> **Task objective**
Starting at the line that contains "Task: Click the Host Switch column header" and ending after the line that contains "coord(202,28)", write out those lines of the material as a JSON list of strings, one per line, leaving out blank lines.

> **Records supplied**
## START

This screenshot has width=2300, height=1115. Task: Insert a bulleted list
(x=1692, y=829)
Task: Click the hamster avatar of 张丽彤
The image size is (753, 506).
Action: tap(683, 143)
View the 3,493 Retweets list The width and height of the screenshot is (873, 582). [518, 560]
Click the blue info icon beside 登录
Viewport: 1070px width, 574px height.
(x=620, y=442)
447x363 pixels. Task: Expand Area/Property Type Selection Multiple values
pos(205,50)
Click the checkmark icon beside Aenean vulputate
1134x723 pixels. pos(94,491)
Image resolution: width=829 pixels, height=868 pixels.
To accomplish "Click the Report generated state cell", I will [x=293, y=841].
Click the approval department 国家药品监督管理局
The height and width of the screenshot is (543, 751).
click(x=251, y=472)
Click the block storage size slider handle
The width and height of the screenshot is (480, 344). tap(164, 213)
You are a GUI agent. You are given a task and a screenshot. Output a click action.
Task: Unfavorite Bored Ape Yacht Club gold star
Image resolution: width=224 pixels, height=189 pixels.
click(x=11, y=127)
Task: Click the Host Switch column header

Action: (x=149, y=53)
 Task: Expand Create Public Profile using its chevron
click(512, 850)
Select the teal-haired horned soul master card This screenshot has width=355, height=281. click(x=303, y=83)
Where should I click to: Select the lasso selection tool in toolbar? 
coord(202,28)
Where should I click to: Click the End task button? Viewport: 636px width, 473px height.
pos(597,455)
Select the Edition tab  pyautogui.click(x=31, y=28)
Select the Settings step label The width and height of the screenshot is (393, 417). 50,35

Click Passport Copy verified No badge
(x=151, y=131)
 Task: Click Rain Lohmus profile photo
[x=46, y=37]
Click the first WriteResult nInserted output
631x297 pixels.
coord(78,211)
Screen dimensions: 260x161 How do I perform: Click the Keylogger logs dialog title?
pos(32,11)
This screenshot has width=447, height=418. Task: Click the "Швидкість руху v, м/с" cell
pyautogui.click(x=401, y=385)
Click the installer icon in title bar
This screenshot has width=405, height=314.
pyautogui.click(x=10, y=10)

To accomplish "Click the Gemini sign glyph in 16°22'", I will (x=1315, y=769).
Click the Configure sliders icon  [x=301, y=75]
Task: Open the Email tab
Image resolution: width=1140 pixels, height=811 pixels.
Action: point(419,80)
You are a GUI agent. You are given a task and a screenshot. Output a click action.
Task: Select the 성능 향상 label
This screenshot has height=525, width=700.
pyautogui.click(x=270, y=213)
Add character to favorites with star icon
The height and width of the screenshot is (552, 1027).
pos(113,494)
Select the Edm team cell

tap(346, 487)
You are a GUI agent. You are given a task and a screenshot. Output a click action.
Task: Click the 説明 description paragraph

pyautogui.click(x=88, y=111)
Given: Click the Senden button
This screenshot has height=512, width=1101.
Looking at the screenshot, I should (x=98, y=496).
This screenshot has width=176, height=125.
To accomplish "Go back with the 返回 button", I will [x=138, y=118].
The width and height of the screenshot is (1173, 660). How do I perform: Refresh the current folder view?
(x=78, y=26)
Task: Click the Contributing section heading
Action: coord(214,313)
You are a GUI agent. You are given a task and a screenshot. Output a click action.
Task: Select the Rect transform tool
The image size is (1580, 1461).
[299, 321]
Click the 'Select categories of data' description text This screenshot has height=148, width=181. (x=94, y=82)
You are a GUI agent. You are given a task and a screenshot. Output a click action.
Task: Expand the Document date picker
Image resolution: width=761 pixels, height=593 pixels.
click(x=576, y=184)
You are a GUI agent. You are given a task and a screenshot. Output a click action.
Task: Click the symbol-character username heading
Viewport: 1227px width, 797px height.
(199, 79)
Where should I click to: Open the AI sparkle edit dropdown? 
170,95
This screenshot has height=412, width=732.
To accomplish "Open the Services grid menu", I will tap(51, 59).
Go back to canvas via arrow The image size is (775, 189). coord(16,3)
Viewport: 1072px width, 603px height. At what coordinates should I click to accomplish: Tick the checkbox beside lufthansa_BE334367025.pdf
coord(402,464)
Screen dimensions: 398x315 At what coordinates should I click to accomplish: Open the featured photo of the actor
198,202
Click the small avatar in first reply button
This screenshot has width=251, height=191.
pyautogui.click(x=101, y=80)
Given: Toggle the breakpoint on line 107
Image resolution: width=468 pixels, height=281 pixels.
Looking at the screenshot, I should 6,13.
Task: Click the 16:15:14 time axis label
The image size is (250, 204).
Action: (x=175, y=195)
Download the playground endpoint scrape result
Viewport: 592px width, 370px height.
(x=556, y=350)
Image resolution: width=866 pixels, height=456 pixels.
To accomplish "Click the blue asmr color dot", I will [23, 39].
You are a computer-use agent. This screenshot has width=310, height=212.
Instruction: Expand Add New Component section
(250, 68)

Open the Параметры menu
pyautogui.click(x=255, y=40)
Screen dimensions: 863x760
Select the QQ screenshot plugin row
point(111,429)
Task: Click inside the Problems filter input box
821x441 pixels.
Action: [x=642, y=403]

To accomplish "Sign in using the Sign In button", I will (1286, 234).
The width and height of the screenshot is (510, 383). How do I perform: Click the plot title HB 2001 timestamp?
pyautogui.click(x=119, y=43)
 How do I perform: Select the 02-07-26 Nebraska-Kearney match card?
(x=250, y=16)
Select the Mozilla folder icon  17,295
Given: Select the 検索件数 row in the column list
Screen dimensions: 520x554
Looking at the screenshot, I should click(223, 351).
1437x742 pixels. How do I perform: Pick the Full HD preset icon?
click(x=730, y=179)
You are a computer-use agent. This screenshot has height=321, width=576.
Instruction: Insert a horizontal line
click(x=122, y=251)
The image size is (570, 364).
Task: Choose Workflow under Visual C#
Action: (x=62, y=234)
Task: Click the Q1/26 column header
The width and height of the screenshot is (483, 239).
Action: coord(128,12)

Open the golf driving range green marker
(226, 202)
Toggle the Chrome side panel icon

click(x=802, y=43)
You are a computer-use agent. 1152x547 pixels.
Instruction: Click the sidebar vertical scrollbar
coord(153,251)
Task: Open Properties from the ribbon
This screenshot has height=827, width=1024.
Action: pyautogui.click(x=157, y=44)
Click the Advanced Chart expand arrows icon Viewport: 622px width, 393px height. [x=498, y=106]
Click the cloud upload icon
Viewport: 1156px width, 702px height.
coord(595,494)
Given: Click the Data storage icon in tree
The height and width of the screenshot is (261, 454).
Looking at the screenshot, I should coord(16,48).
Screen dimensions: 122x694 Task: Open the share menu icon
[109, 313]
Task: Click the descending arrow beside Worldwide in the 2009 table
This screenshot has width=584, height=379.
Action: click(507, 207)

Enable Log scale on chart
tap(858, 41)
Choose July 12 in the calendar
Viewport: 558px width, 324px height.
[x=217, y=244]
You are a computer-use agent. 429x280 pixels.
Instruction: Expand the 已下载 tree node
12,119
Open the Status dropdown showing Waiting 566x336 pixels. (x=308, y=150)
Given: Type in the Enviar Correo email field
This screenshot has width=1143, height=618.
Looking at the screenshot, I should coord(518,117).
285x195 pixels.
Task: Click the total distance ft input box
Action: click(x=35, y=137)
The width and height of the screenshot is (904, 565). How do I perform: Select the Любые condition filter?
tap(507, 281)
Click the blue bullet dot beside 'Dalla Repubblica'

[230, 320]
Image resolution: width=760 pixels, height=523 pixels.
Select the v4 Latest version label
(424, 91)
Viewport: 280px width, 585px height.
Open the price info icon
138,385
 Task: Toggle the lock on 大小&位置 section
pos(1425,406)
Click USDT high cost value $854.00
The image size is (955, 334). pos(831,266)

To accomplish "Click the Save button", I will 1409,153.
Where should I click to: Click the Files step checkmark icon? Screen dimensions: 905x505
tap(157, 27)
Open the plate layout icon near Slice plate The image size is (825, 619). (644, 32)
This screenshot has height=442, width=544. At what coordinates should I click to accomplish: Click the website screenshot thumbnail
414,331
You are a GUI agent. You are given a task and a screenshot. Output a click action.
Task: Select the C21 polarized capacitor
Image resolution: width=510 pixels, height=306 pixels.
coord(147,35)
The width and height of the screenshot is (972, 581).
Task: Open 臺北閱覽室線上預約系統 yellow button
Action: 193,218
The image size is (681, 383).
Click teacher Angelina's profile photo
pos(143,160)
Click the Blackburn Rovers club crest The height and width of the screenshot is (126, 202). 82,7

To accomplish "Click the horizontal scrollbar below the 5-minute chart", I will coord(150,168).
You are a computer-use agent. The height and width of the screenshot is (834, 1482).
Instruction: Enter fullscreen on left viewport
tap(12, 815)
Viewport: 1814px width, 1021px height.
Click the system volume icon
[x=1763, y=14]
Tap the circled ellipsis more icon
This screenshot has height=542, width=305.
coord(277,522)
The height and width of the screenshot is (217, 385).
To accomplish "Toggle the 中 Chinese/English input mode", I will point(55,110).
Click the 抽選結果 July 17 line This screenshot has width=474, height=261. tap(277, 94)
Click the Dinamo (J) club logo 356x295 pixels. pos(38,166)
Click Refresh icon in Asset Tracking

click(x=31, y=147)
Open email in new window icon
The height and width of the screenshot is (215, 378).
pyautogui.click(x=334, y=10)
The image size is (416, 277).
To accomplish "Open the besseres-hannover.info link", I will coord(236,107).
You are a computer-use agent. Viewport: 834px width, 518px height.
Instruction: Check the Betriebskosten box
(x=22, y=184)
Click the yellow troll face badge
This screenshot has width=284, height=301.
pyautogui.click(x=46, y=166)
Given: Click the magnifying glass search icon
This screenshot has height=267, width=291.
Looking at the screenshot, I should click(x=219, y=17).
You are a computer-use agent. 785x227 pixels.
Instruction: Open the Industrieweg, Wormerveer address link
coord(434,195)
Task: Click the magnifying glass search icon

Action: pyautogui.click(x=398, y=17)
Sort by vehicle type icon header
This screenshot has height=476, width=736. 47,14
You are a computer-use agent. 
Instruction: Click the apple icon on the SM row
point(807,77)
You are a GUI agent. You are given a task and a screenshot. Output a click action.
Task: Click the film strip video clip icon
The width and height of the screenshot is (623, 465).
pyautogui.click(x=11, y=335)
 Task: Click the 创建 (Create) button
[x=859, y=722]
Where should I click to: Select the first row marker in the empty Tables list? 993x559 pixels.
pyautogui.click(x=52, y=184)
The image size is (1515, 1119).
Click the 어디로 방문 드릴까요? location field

## END

> **Task result**
[
  "Task: Click the Host Switch column header",
  "Action: (x=149, y=53)",
  " Task: Expand Create Public Profile using its chevron",
  "click(512, 850)",
  "Select the teal-haired horned soul master card This screenshot has width=355, height=281. click(x=303, y=83)",
  "Where should I click to: Select the lasso selection tool in toolbar? ",
  "coord(202,28)"
]